◆ Assignment ◆
Will you give every entry again exactly as it stands?

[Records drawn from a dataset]
::::::::

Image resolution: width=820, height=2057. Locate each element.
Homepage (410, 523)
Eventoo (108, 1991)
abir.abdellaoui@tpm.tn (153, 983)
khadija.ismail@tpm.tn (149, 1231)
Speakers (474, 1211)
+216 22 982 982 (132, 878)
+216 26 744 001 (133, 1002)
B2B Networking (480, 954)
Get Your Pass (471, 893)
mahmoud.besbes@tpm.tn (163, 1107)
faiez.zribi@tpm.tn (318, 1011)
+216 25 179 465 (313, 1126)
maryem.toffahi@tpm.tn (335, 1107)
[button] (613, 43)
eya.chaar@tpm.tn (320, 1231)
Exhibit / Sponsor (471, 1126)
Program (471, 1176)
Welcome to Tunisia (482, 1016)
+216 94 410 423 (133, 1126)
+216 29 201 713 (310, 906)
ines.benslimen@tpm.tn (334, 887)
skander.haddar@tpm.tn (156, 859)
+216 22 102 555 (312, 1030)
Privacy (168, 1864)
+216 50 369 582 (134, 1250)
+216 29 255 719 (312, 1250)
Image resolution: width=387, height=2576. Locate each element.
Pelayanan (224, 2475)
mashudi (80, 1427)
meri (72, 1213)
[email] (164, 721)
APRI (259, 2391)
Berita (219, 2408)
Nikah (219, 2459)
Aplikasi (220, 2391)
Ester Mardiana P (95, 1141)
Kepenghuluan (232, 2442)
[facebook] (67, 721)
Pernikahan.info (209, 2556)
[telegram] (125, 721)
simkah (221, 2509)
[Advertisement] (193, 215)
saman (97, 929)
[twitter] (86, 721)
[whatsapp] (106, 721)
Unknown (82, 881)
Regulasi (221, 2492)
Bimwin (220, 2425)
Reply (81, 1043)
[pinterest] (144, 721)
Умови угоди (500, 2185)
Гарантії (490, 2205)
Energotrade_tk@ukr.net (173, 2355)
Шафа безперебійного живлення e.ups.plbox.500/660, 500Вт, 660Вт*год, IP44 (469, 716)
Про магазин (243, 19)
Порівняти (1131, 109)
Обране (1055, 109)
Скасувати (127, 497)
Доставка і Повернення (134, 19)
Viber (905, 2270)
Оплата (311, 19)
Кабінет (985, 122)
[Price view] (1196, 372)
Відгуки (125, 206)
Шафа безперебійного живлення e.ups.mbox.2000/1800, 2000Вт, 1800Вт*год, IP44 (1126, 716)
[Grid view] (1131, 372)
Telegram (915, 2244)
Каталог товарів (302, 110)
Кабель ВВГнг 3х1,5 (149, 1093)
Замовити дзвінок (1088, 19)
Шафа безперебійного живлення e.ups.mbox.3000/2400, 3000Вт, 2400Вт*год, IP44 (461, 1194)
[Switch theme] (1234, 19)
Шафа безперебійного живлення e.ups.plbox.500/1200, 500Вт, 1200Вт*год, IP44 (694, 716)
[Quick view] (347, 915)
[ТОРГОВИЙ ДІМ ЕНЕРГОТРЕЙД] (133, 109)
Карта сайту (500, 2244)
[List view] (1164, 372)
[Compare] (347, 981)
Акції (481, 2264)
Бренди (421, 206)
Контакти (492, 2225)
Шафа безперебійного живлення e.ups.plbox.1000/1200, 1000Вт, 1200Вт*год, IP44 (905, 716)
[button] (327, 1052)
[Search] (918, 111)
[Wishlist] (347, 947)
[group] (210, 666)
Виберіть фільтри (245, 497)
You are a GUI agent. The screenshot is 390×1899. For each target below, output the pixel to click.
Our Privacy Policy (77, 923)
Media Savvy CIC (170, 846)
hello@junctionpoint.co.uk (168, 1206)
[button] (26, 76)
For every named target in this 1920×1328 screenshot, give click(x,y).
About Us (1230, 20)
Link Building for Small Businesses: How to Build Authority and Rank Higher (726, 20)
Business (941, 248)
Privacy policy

::::::::

◆ Answer below ◆
Image resolution: width=820, height=2057. Locate each element.
Homepage (410, 523)
Eventoo (108, 1991)
abir.abdellaoui@tpm.tn (153, 983)
khadija.ismail@tpm.tn (149, 1231)
Speakers (474, 1211)
+216 22 982 982 (132, 878)
+216 26 744 001 (133, 1002)
B2B Networking (480, 954)
Get Your Pass (471, 893)
mahmoud.besbes@tpm.tn (163, 1107)
faiez.zribi@tpm.tn (318, 1011)
+216 25 179 465 (313, 1126)
maryem.toffahi@tpm.tn (335, 1107)
[button] (613, 43)
eya.chaar@tpm.tn (320, 1231)
Exhibit / Sponsor (471, 1126)
Program (471, 1176)
Welcome to Tunisia (482, 1016)
+216 94 410 423 (133, 1126)
+216 29 201 713 (310, 906)
ines.benslimen@tpm.tn (334, 887)
skander.haddar@tpm.tn (156, 859)
+216 22 102 555 (312, 1030)
Privacy (168, 1864)
+216 50 369 582 (134, 1250)
+216 29 255 719 (312, 1250)
Image resolution: width=387, height=2576. Locate each element.
Pelayanan (224, 2475)
mashudi (80, 1427)
meri (72, 1213)
[email] (164, 721)
APRI (259, 2391)
Berita (219, 2408)
Nikah (219, 2459)
Aplikasi (220, 2391)
Ester Mardiana P (95, 1141)
Kepenghuluan (232, 2442)
[facebook] (67, 721)
Pernikahan.info (209, 2556)
[telegram] (125, 721)
simkah (221, 2509)
[Advertisement] (193, 215)
saman (97, 929)
[twitter] (86, 721)
[whatsapp] (106, 721)
Unknown (82, 881)
Regulasi (221, 2492)
Bimwin (220, 2425)
Reply (81, 1043)
[pinterest] (144, 721)
Умови угоди (500, 2185)
Гарантії (490, 2205)
Energotrade_tk@ukr.net (173, 2355)
Шафа безперебійного живлення e.ups.plbox.500/660, 500Вт, 660Вт*год, IP44 (469, 716)
Про магазин (243, 19)
Порівняти (1131, 109)
Обране (1055, 109)
Скасувати (127, 497)
Доставка і Повернення (134, 19)
Viber (905, 2270)
Оплата (311, 19)
Кабінет (985, 122)
[Price view] (1196, 372)
Відгуки (125, 206)
Шафа безперебійного живлення e.ups.mbox.2000/1800, 2000Вт, 1800Вт*год, IP44 (1126, 716)
[Grid view] (1131, 372)
Telegram (915, 2244)
Каталог товарів (302, 110)
Кабель ВВГнг 3х1,5 (149, 1093)
Замовити дзвінок (1088, 19)
Шафа безперебійного живлення e.ups.mbox.3000/2400, 3000Вт, 2400Вт*год, IP44 (461, 1194)
[Switch theme] (1234, 19)
Шафа безперебійного живлення e.ups.plbox.500/1200, 500Вт, 1200Вт*год, IP44 (694, 716)
[Quick view] (347, 915)
[ТОРГОВИЙ ДІМ ЕНЕРГОТРЕЙД] (133, 109)
Карта сайту (500, 2244)
[List view] (1164, 372)
[Compare] (347, 981)
Акції (481, 2264)
Бренди (421, 206)
Контакти (492, 2225)
Шафа безперебійного живлення e.ups.plbox.1000/1200, 1000Вт, 1200Вт*год, IP44 (905, 716)
[button] (327, 1052)
[Search] (918, 111)
[Wishlist] (347, 947)
[group] (210, 666)
Виберіть фільтри (245, 497)
You are a GUI agent. The screenshot is 390×1899. For each target below, output the pixel to click.
Our Privacy Policy (77, 923)
Media Savvy CIC (170, 846)
hello@junctionpoint.co.uk (168, 1206)
[button] (26, 76)
For every named target in this 1920×1328 screenshot, give click(x,y).
About Us (1230, 20)
Link Building for Small Businesses: How to Build Authority and Rank Higher (726, 20)
Business (941, 248)
Privacy policy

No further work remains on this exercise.